> **Excerpt**
———

Counters

The fundamental metric type (at least in Prometheus's metrics model) is a Counter. A Counter is a monotonically increasing (only counts up), floating point value that starts at 0 when initialized.

It's important to note that when an application starts up, all of its metrics are initialized to zero and instrumentation libraries cumulatively build on this zero value through the lifetime of the application. You may have a container with a service in it that's been running for two months where a Counter has incremented itself to 1,525,783 but as soon as the container restarts that Counter will read as 0.

Counters are useful metrics for tracking a number of times something has happened since the start of the service. Some examples of things you might track with a counter include:

Number of requests handled
Number of calls to an external service
Number of responses with a particular status code
Number of errors in processing requests
Number of jobs executed

In our example payload, the Counter metric is represented as follows:

# HELP process_cpu_seconds_total Total user and system CPU time spent in seconds.
# TYPE process_cpu_seconds_total counter
process_cpu_seconds_total 693.63

This metric tracks the CPU time consumed by our service. It starts at 0 when the service starts and slowly climbs over time. This number will increase forever if our service never restarts. Prometheus's Counter implementation handles that by representing numbers in E Notation once they get large enough. For example, 1.986087e+06 is equivalent to $1.986087 * 10^{6} = 1{,}986{,}087$. Clearly, as we represent larger and larger numbers in our metrics, we lose precision, but generally the larger the numbers we are tracking, the larger the changes are and the less precision we need to identify patterns in the system.

Because counters are monotonically increasing values, even though scrape intervals may be minutes apart, we can interpolate the values in between to decent accuracy. In the image below, we know the values between Scrape 1 and Scrape 2 must be somewhere between the dotted lines, so we can estimate them as a straight line if we need to guess at the value in between scrapes.

Counter Interpolation Graph

Querying Counter Metrics

To explore Counter metrics, let's build a Prometheus query in PromQL, Prometheus's Query Language.

To start, we can query our Prometheus instance for our counter metric by name: process_cpu_seconds_total.

A screenshot of the Prometheus Web UI searching for "process_cpu_seconds_total"

We can see that this given Prometheus instance has eight series being returned, with each series in the form:

process_cpu_seconds_total{instance="<some_address>", job="<some_job_name>"}

Prometheus represents metrics in PromQL using the following format:

<metric_name>{<label_1_key>="<label_1_value>", <label_2_key>="<label_2_value>", ..., <label_n_key>="<label_n_value>"}

In our example, we see two different labels, instance and job. The instance label has eight distinct values, as does the job label. Prometheus generates a new time series for each unique set of label values it encounters, so while the theoretical dimensionality of this metric may be 1 * 8 * 8 = 64, in practice there are only eight series being maintained.

———

> **Provided material**
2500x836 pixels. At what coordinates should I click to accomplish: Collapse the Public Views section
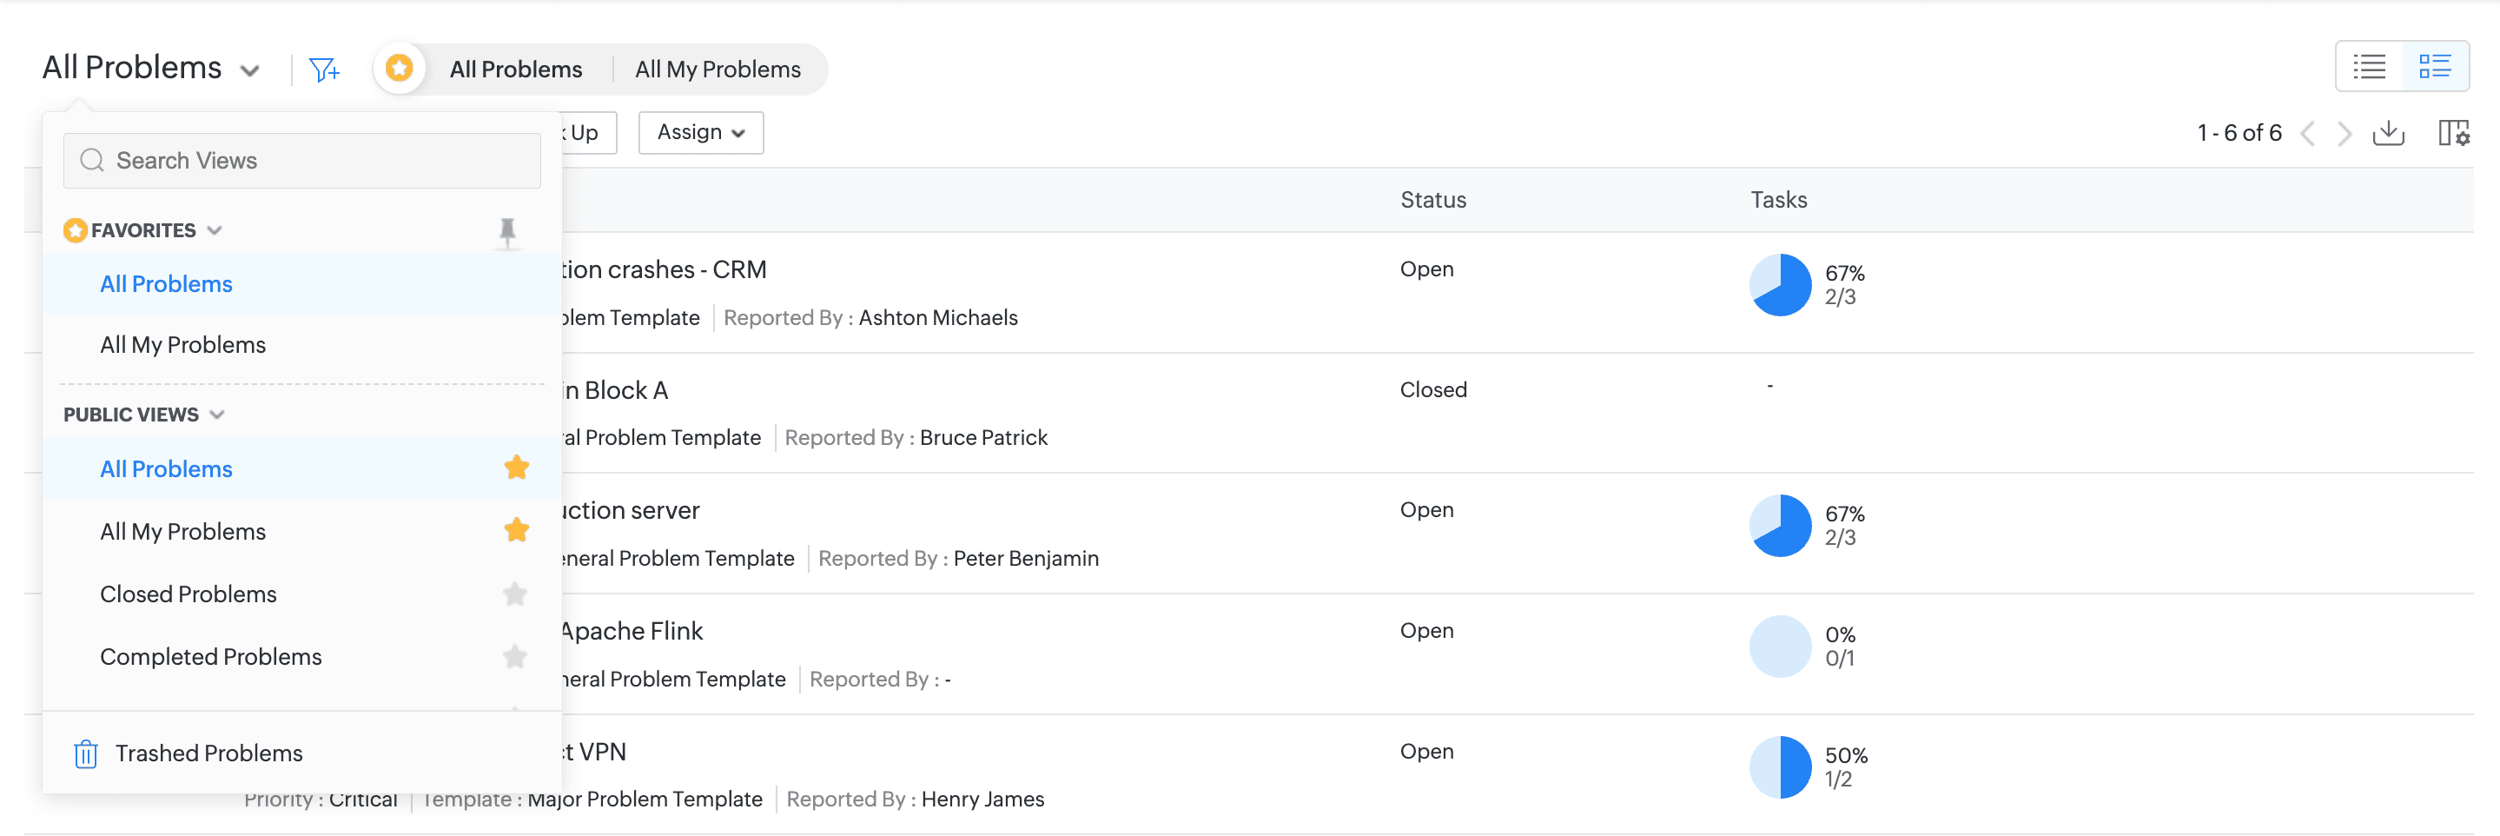[x=217, y=415]
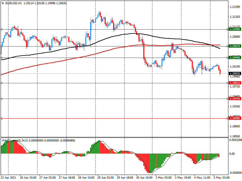The width and height of the screenshot is (242, 181).
Task: Select the red 1.18980 price tag
Action: (235, 119)
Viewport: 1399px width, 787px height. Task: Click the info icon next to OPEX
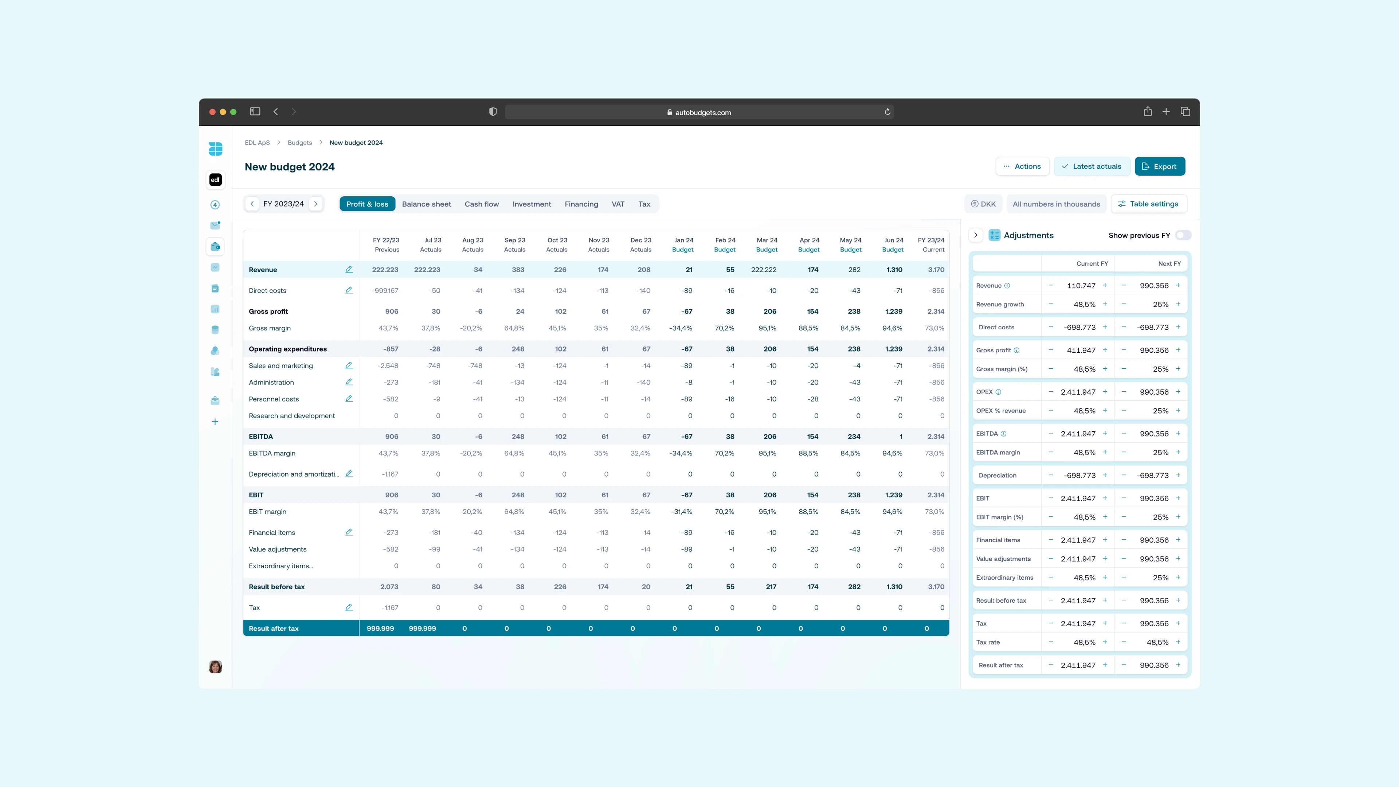point(998,392)
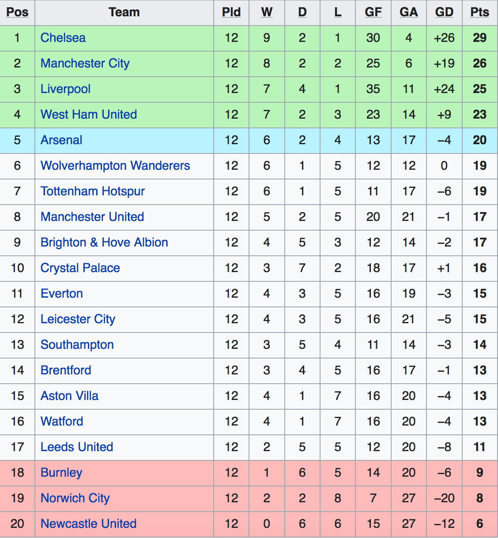The width and height of the screenshot is (498, 538).
Task: Open the Arsenal team link
Action: pyautogui.click(x=61, y=140)
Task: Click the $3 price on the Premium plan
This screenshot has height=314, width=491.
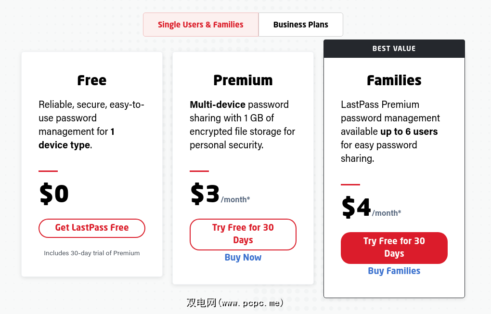Action: pos(205,194)
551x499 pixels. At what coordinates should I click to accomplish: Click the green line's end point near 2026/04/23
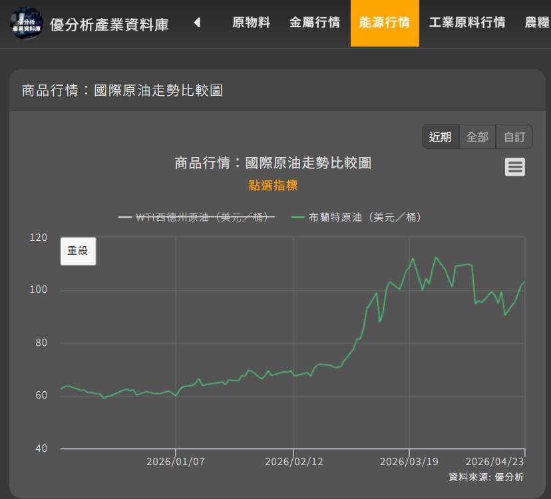(x=524, y=282)
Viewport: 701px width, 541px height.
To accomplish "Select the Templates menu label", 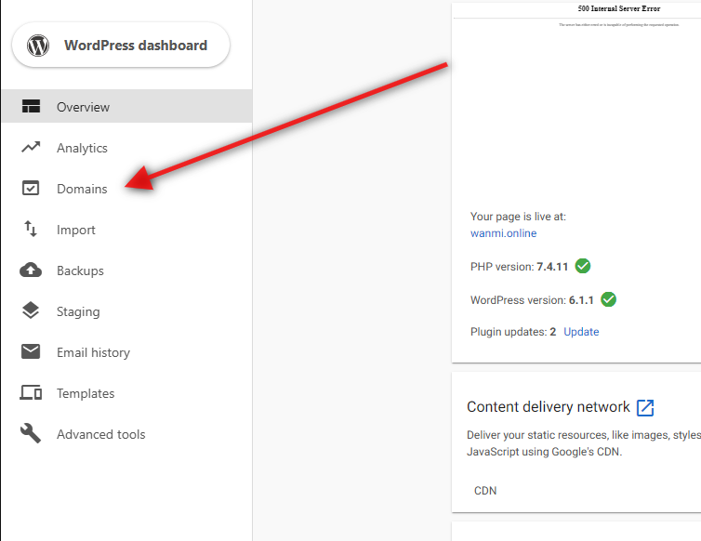I will pos(86,393).
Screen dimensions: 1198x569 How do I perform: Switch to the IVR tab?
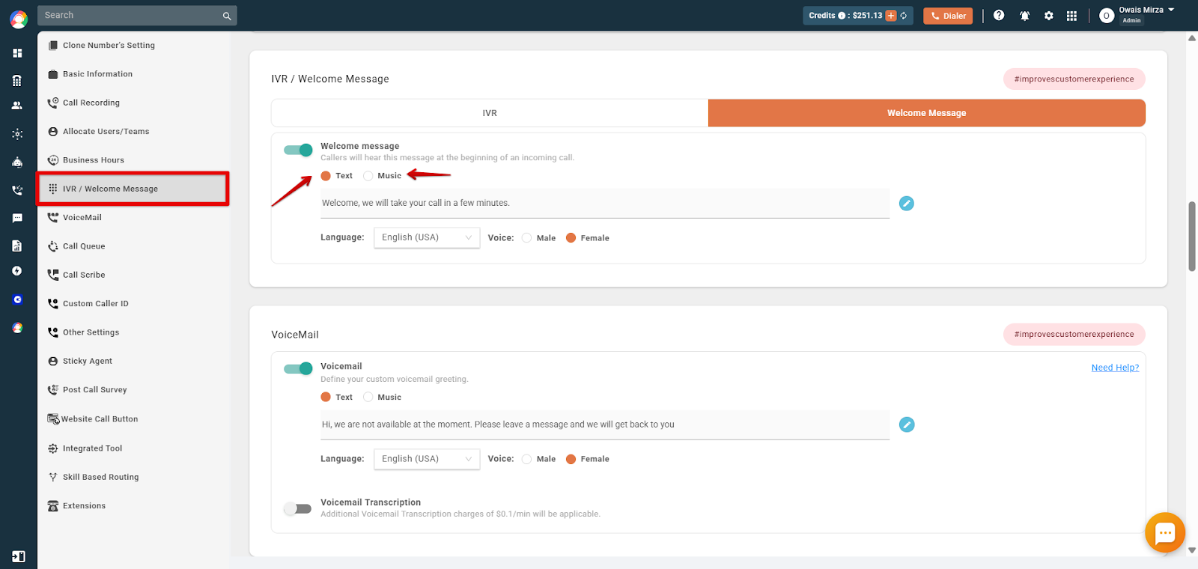[x=490, y=113]
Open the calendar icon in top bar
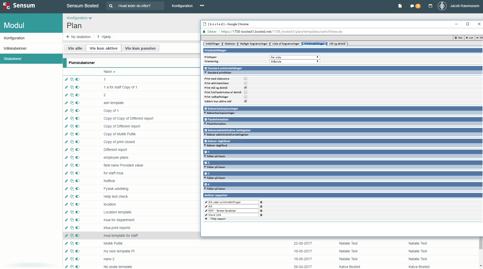Image resolution: width=483 pixels, height=269 pixels. [430, 6]
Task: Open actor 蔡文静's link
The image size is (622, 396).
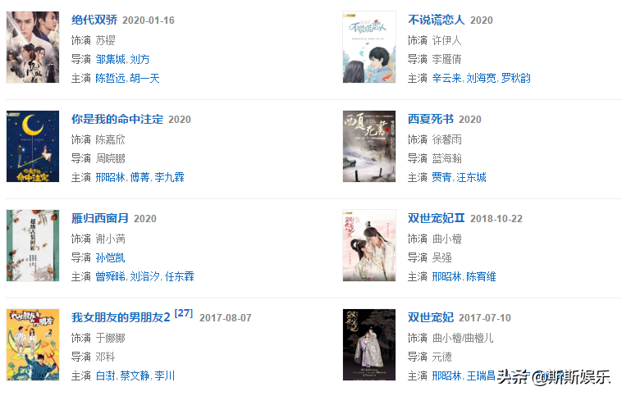Action: coord(135,376)
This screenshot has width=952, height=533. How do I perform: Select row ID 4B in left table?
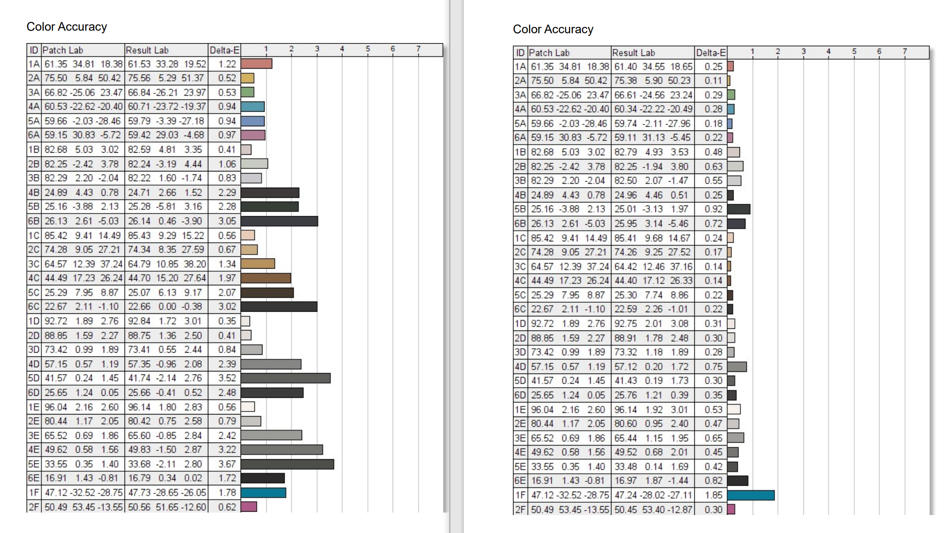click(x=34, y=193)
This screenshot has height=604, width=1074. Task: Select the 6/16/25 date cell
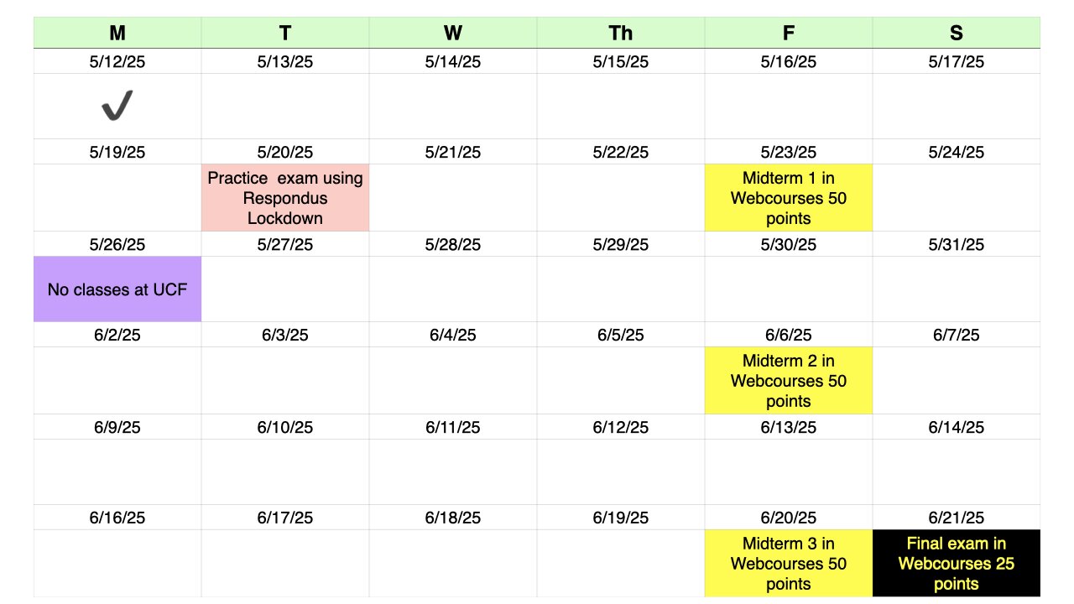pyautogui.click(x=117, y=518)
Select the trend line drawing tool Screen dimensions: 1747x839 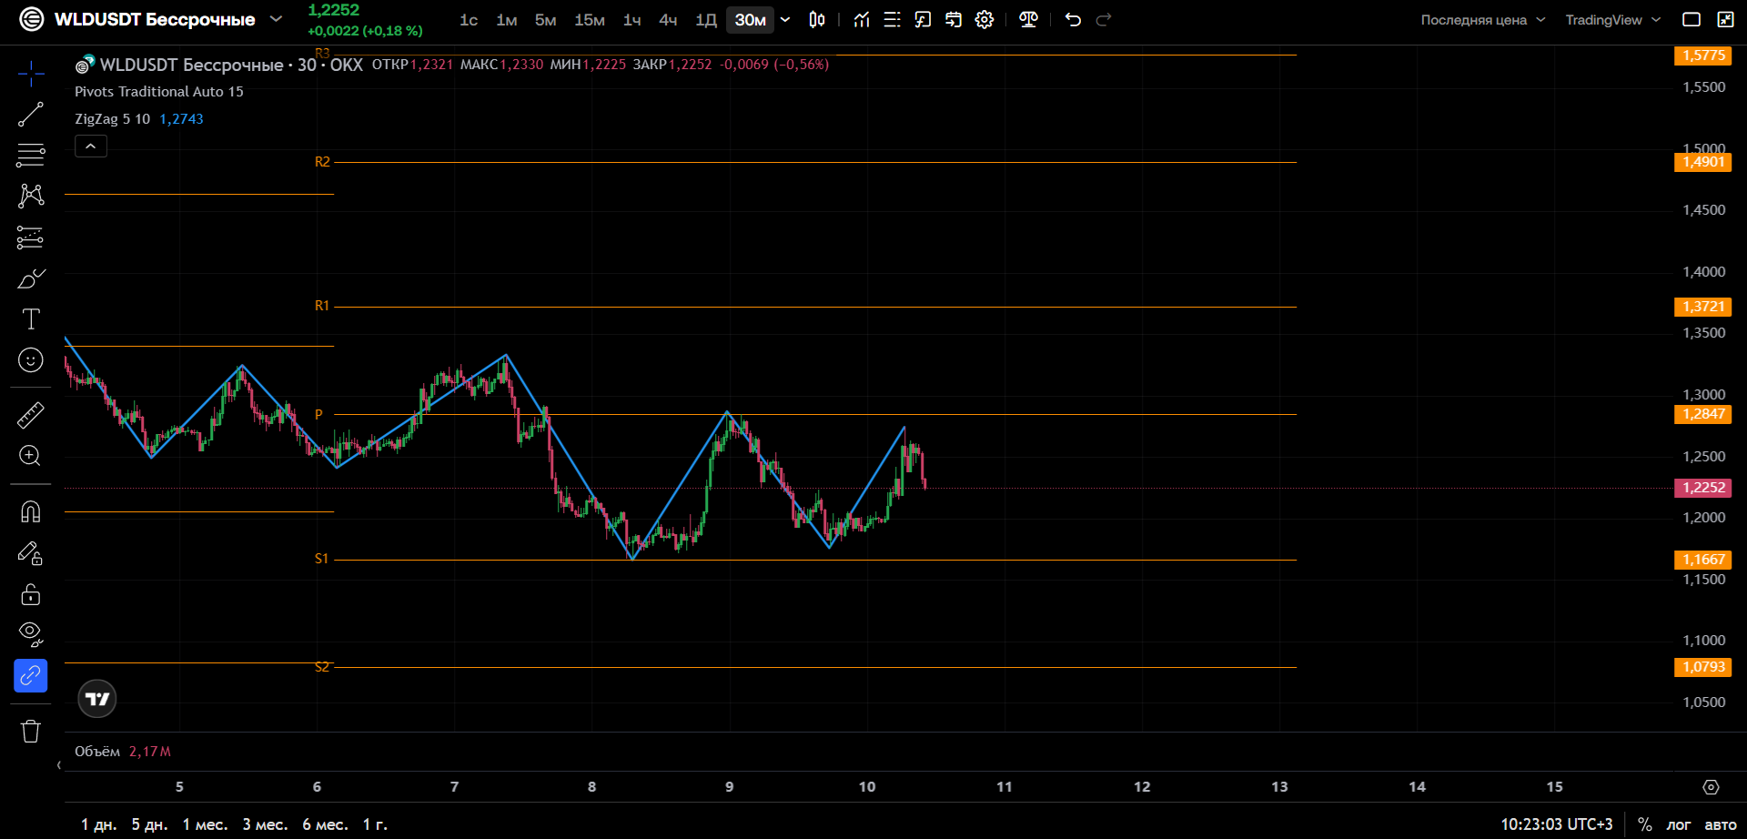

———

> **Goals**
#1 List the examples the Counters text gives of things you might track with a counter.
#2 Write out the stretch of the Counters text from "This metric tracks" through "in the system.", word for word.

> **Results in order**
#1
Number of requests handled
Number of calls to an external service
Number of responses with a particular status code
Number of errors in processing requests
Number of jobs executed

#2
This metric tracks the CPU time consumed by our service. It starts at 0 when the service starts and slowly climbs over time. This number will increase forever if our service never restarts. Prometheus's Counter implementation handles that by representing numbers in E Notation once they get large enough. For example, 1.986087e+06 is equivalent to $1.986087 * 10^{6} = 1{,}986{,}087$. Clearly, as we represent larger and larger numbers in our metrics, we lose precision, but generally the larger the numbers we are tracking, the larger the changes are and the less precision we need to identify patterns in the system.